OBJECTIF 1 -
D'après le passage sur les inégalités entre hommes et femmes au travail, quelle décision la direction de Cockerill a-t-elle prise face à la perspective d'une faillite pendant la crise des années 1980 ?
OBJECTIF 2 -
Poursuivez le passage sur les inégalités entre hommes et femmes au travail en reprenant après sa dernière phrase.

PASSAGE FOURNI -
____

Pour se faire une idée de ce que peut être le traitement différencié selon le sexe des travailleurs, il faut aller voir quelle fut la politique de Cockerill pendant la crise des années 1980. L’exemple est historique, l’historienne Florence Loriaux l’explique très bien dans une vidéo intégrée au parcours de l’exposition. En résumé, face à la perspective d’une faillite, la direction de l’époque a tout simplement décidé de réduire l’horaire des employées de sexe féminin de moitié et de ce fait de les contraindre à travailler à mi-temps. Un mouvement de grève s’en est suivi au terme duquel les femmes ont été virées puis remplacées par des hommes à temps plein.

À côté de cela, les femmes sont encore majoritairement en charge du travail domestique, c’est à elles que sont destinés les congés dits de maternité, parentaux, etc. Tout ceci va évidemment à l’encontre de leur carrière professionnelle. Il suffit de regarder les chiffres. Le travail domestique, le ménage et tout ce qui, aujourd’hui, tombe sous la définition de charge mentale, relève d’une attente qui s’exerce à l’endroit des femmes. À ce jour, il n’existe aucun incitatif vers une meilleure répartition des tâches, en particulier lorsqu’un enfant est en jeu. Pour éviter que les femmes soient prises dans l’engrenage d’un attachement plus intime avec l’enfant, il faudrait créer une équivalence dans la durée des congés parentaux ou les interdire tout à fait. Cela reste à faire. Je dois ajouter que dans les groupes que nous avons animés en vue de préparer l’exposition, cette idée n’a pas rencontré un franc succès, ni auprès des hommes ni auprès des femmes. La société est encore profondément conditionnée à entretenir ce type d’inégalités.

____

EXTRAIT DE DONNÉES -
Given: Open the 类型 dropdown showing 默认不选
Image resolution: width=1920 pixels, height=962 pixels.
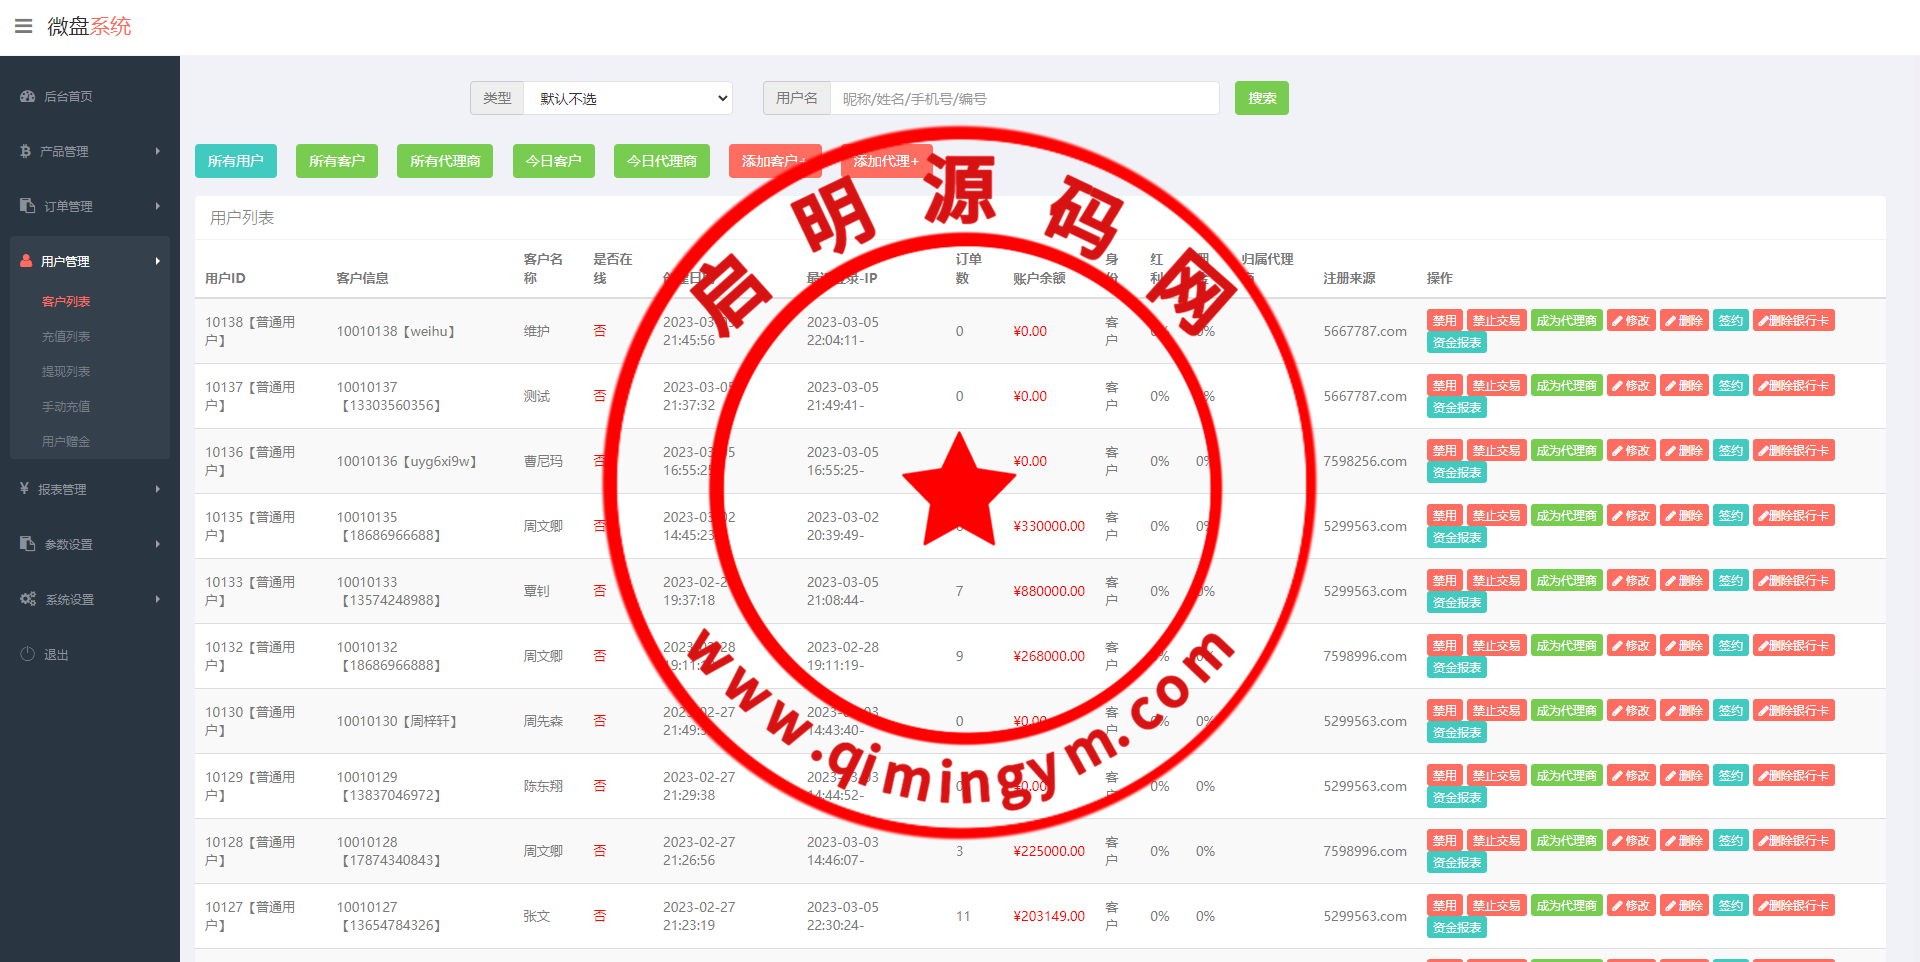Looking at the screenshot, I should pos(628,99).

____

RÉPONSE RÉDIGÉE 1 -
Elle a réduit de moitié l'horaire des employées, les contraignant ainsi à travailler à mi-temps.

RÉPONSE RÉDIGÉE 2 -
Temps de travail des hommes et des femmes en Belgique en 2015

Pour le travail des immigrés, ça touche aussi la problématique des sans-papiers. N’avoir aucun droit c’est être corvéable à merci. D’autre part, la mondialisation a renforcé le dumping social et la sous-traitance se généralise. Parallèlement, les services publics sont de plus en plus précarisés. C’est là un projet politique. On procède toujours de la même manière : on commence par sous-financer un service de telle sorte qu’il se trouve dans l’incapacité logistique de répondre à ses missions, puis on le montre du doigt. La privatisation vient ensuite avec la promesse que ça fonctionnera mieux, ce qui est évidemment loin d’être vrai. Le documentaire photographique Glasgow contre Glasgow réalisé par Julien Brygo du Monde Diplomatique illustre une facette de ce problème. Le film met en relief l’immense aveuglement qui permet aux inégalités sociales de se creuser. À Glasglow, cet aveuglement s’exprime dans la conviction, partagée par nombre de privilégiés, que la différence d’espérance de vie entre les riches et les pauvres tient, non pas à des facteurs sociaux, mais à la mauvaise hygiène de vie de ces derniers. Si les riches se montrent généreux à l’égard des moins favorisés, la charité elle-même est partie intégrante d’un système qui consolide la richesse sans le moindre souci de justice sociale.

Aménagements vs réduction du temps de travail

- Que penser du ressaisissement de la problématique du temps par le politique notamment via la mise en place de « bureaux du temps », structures qui ont pour objectif d’intégrer au mieux les temps individuels (famille, loisirs) dans l’ensemble des politiques publiques (culture, sport, mobilité, urbanisme) ?

- Si on parle de ces mesures qui portent par exemple sur la modification des horaires des services publics, l’ouverture des bureaux en soirée ou le week-end, je pense que c’est une façon d’esquiver la réduction du temps de travail. On demande aux fonctionnaires une plus grande flexibilité pour éviter d’interroger ce qui empêche les usagers d’avoir recours à leurs services pendant la journée. De ce fait-là, on complique le travail des fonctionnaires soi-disant au bénéfice de tous, mais la vraie avancée sociale serait de permettre à la population de travailler moins.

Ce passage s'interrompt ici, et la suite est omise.